Gemessen an dem erziehungswissenschaftlichen Professions- bzw. Professionalitätsdiskurs (siehe Abschnitt 3.3) sind es nur einzelne Stimmen, die sich explizit mit entsprechenden Fragen bezogen auf die Polizei beschäftigen. Der Ausgangspunkt ist jedoch ein ähnlicher wie bei der Beschreibung pädagogischer Professionalität. Entlang traditioneller Professionsmerkmale wird geprüft, ob polizeiliches Handeln mit diesen Kriterien in Beziehung gebracht werden kann. Asmus (2011) weist darauf hin, dass die Professionalisierbarkeit der Polizei nicht summarisch beantwortet werden kann, sondern die unterschiedlichen polizeilichen Tätigkeitsfelder separat betrachtet werden müssen (vgl. Asmus 2011, S. 19). Je mehr Qualifizierung der Arbeit und Akademisierung der Ausbildung erfolgt (vgl. Kirchhoff 2011, S. 88 f.; Mensching 2011, S. 65 ff.), desto näher rückt Polizeiarbeit in Richtung Professionalität. Asmus (vgl. 2011, S. 19 f.) sieht Professionalitätsmerkmale im Ermessenspielraum des Handelns, im Bereich von Expertise (z. B. hochqualifizierte Ermittlungspersonen im Bereich der Wirtschaftskriminalität) oder überhaupt in der Arbeit der Kriminalpolizei, deren Handlungsstruktur einer wissenschaftliche Methodik zugrunde liegt.

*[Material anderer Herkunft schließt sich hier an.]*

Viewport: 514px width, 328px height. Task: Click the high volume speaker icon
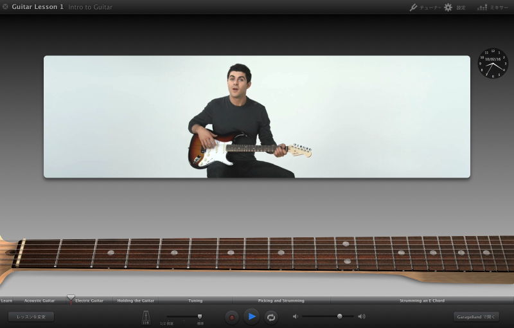362,316
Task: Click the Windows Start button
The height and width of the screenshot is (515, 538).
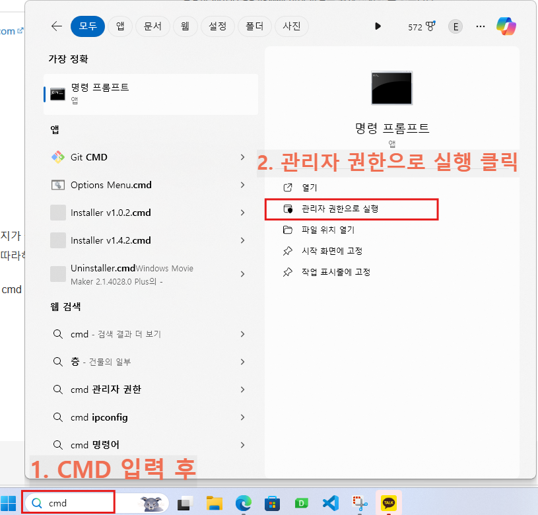Action: 9,502
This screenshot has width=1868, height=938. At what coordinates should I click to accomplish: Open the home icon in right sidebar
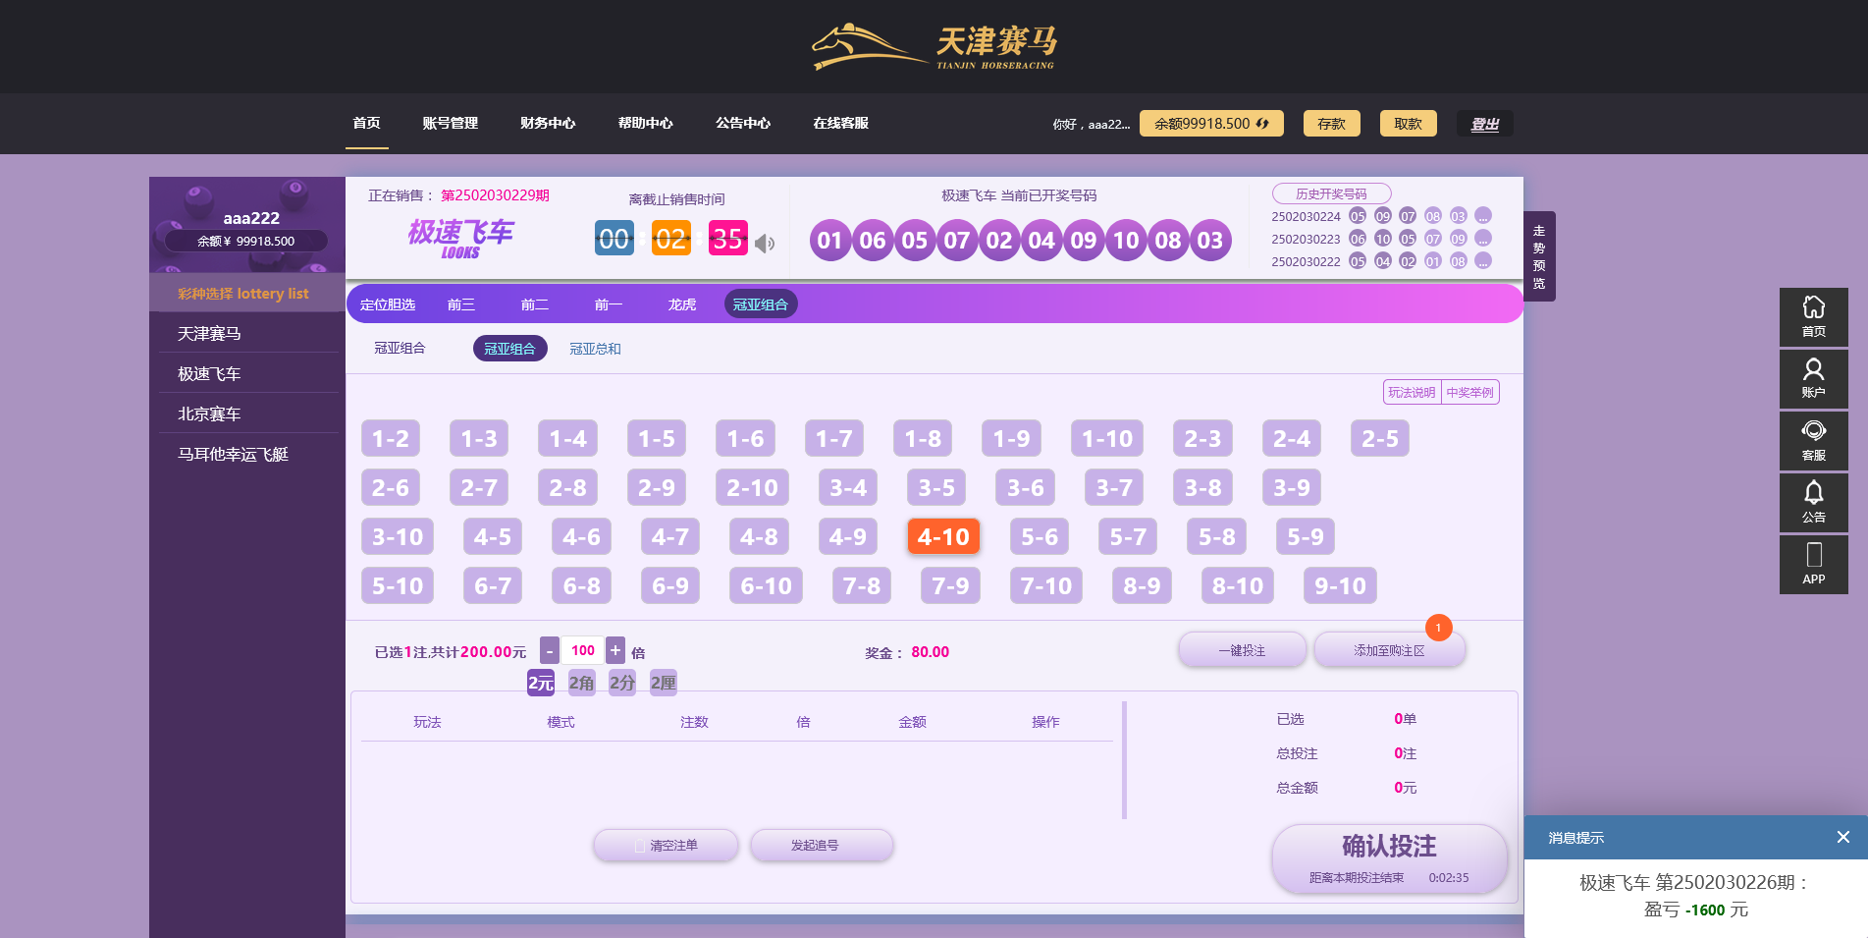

Publikationen, die sich mit der Begründung oder Entwicklung einer polizeilichen Profession befassen (vgl. z. B. Behr 2004, S. 148 ff.), erwecken den Eindruck auf bestimmte Eigenschaften von Polizistinnen und Polizisten bzw. Merkmale ihrer Arbeit ausgerichtet zu sein. Für eine Handlungstheorie reicht es jedoch nicht aus, statusbezogene Fragen zu klären, insofern sind die bisherigen Ansätze eines polizeilichen Professionsdiskurses von begrenzter Reichweite. Handeln in der Polizei wird, anders als in der Erziehungswissenschaft, nicht primär unter dem Label Professionalität geführt. Fragen nach Rolle und Selbstverständnis werden eher bezogen auf Funktionsgruppen geführt. Gemessen am Ausmaß von Theorieanbindung und theoretischer Reflexion hat das Thema Führung eine gewisse Prominenz (vgl. Barthel und Heidemann 2017a, 2017b) und erfüllt bezogen auf Rollenbeschreibung, Selbstverständnis und Statuszuweisung ähnliche Funktionen wie der Professionsdiskurs in der Erziehungswissenschaft. Darüber hinaus werden zur beruflichen Standortbestimmung die Rolle der Polizei in der Gesellschaft (z. B. Grunau 2005; Schöne 2014; Schulte 2017; Hamm und Sander 2018), die Organisationskulturen bzw. die polizeiliche Binnenperspektive (z. B. Schiewek 2006; Bosold 2007; Dübbers 2016; Vera und Jablonowski 2017) oder, wie in dieser Forschungsarbeit, spezifische Handlungspraktiken untersucht (vgl. Abschnitt 3.1). Wegen des Erkenntnisinteresses dieser Arbeit soll allerdings nicht unerwähnt bleiben, dass Asmus (vgl. 2011, S. 17) auf das strukturtheoretische Problem präventiver Polizeiarbeit aufmerksam macht, da repressive Polizei und präventiv helfende Polizei unweigerlich zu Rollenkonflikten führen. Die professionellen Potenziale sieht er in einer Arbeitsbeziehung zwischen Polizistinnen und Polizisten und Jugendlichen in Klientenbeziehungen, die auch in repressionsfreier Präventionsarbeit entstehen können (vgl. Asmus 2011, 13–17).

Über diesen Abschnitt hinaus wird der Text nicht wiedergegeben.